WHAT YOU HAVE TO DO: Please print exactly the lines from the one containing "Image resolution: width=431" through the last line of the records, and only those. Leave out any pictures.

MATERIALS PROVIDED:
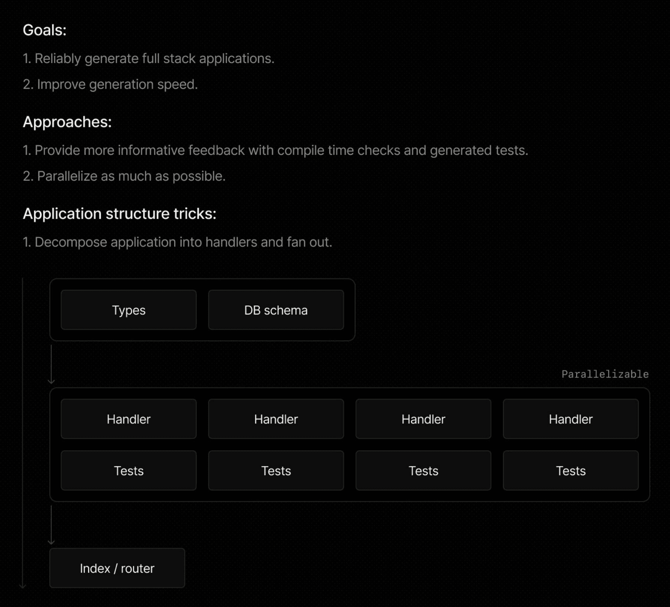The width and height of the screenshot is (670, 607).
Task: Click the 'Improve generation speed' line
Action: pyautogui.click(x=110, y=84)
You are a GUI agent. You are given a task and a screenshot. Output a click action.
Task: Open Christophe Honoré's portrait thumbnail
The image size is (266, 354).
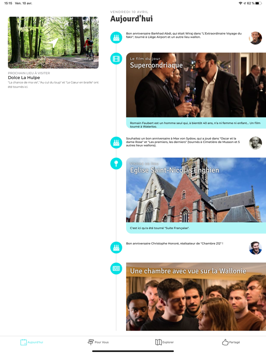(255, 248)
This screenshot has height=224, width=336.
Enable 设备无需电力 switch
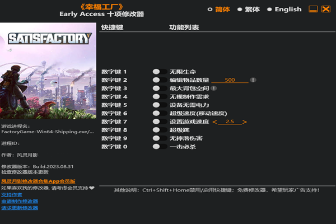tap(159, 105)
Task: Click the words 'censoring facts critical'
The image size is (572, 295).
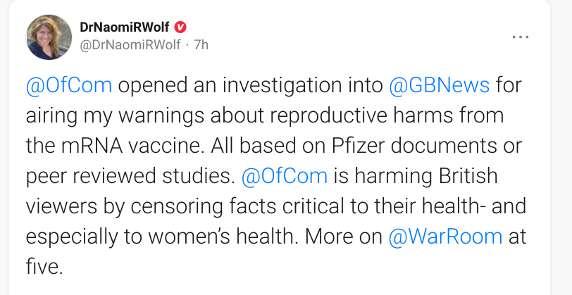Action: click(219, 206)
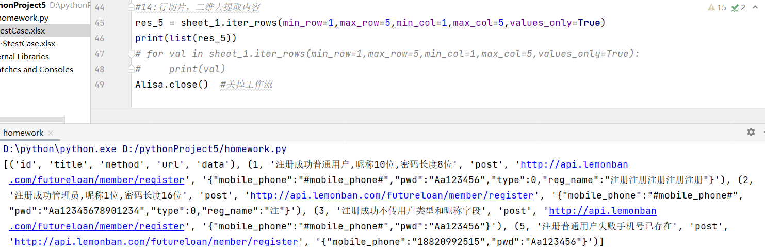The height and width of the screenshot is (248, 765).
Task: Jump to previous highlighted error arrow
Action: point(755,8)
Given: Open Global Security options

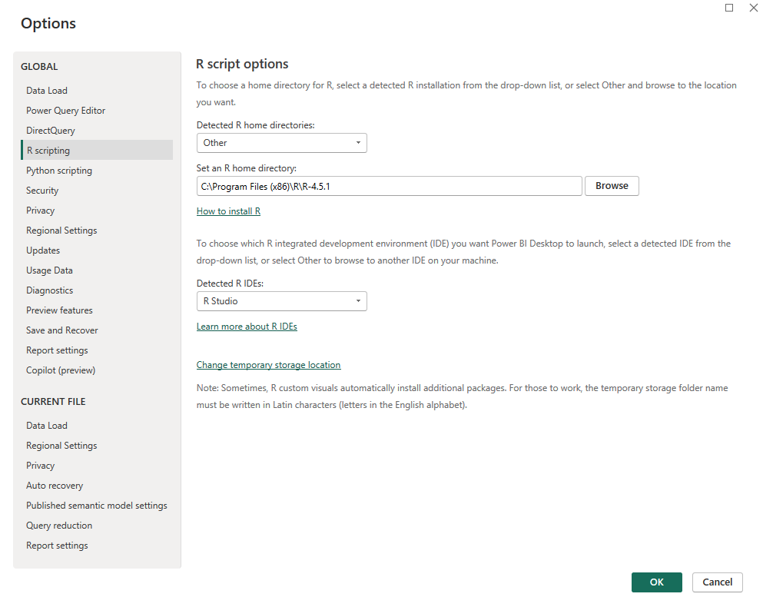Looking at the screenshot, I should (42, 191).
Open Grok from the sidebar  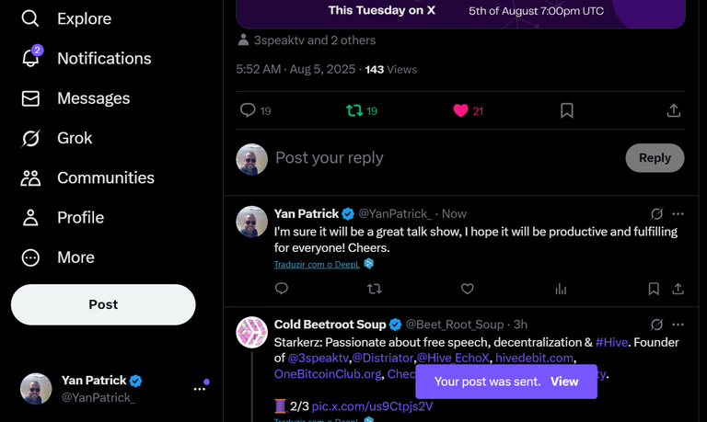coord(56,138)
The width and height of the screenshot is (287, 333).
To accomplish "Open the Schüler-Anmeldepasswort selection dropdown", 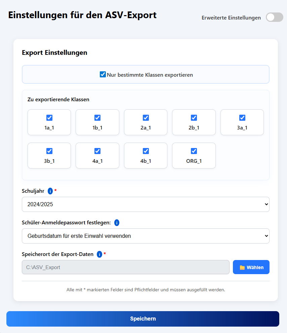I will pyautogui.click(x=146, y=236).
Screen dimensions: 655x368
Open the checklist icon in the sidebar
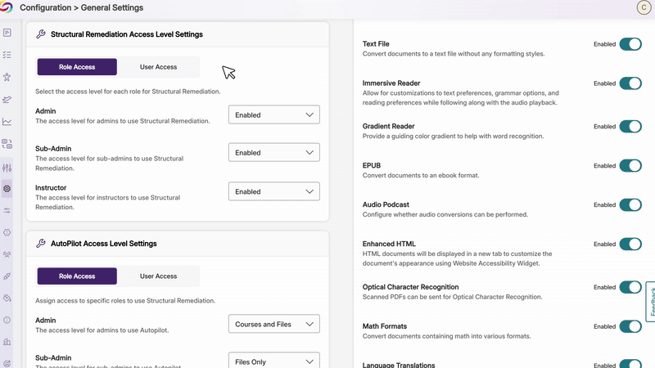click(7, 55)
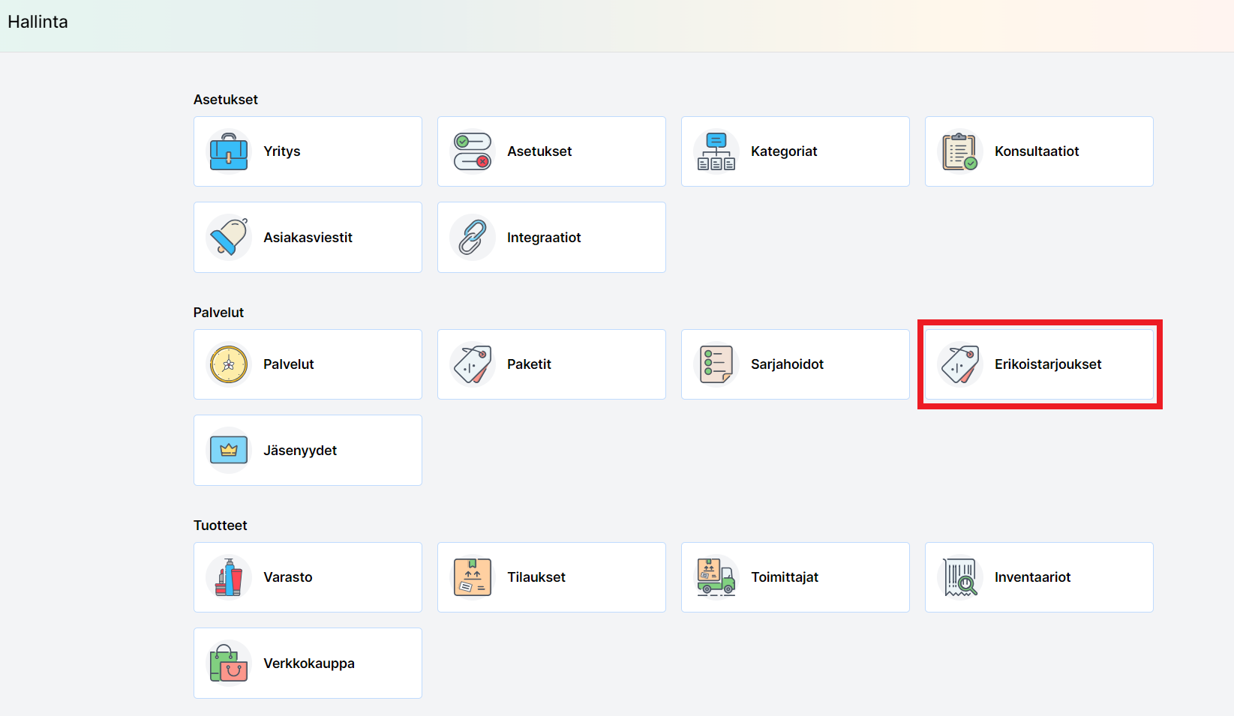
Task: Click the Hallinta page title
Action: pyautogui.click(x=38, y=22)
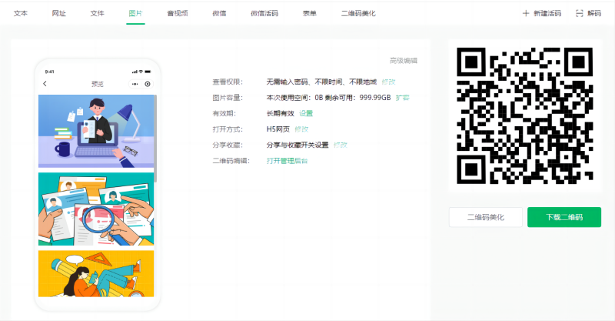Image resolution: width=615 pixels, height=321 pixels.
Task: Click 扩容 link beside image capacity
Action: pos(402,97)
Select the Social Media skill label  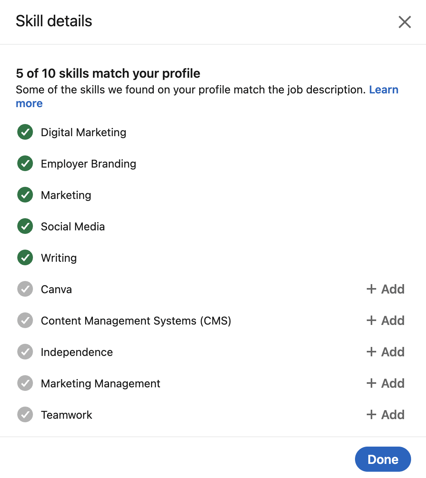click(73, 227)
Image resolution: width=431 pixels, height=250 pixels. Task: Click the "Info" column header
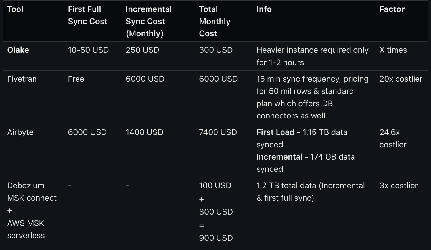click(x=264, y=9)

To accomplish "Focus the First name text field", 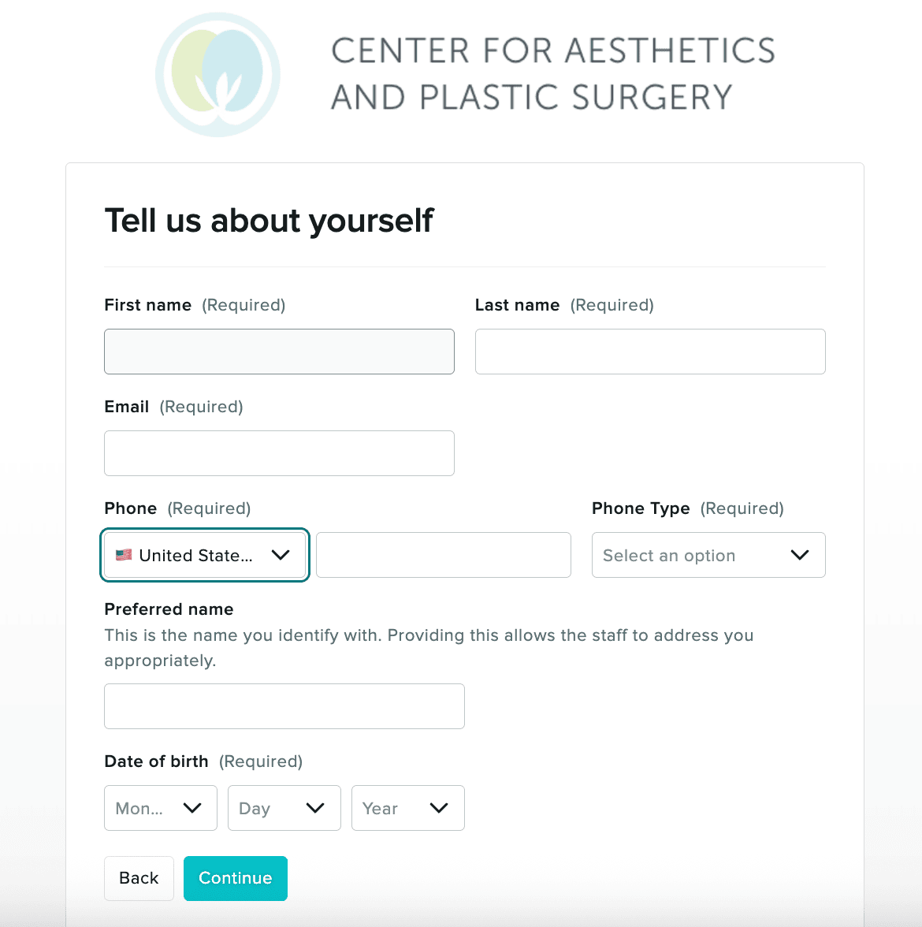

TASK SOLUTION:
Image resolution: width=431 pixels, height=250 pixels. Task: Click the "Info" column header
click(x=264, y=9)

To accomplish "Focus the First name text field", 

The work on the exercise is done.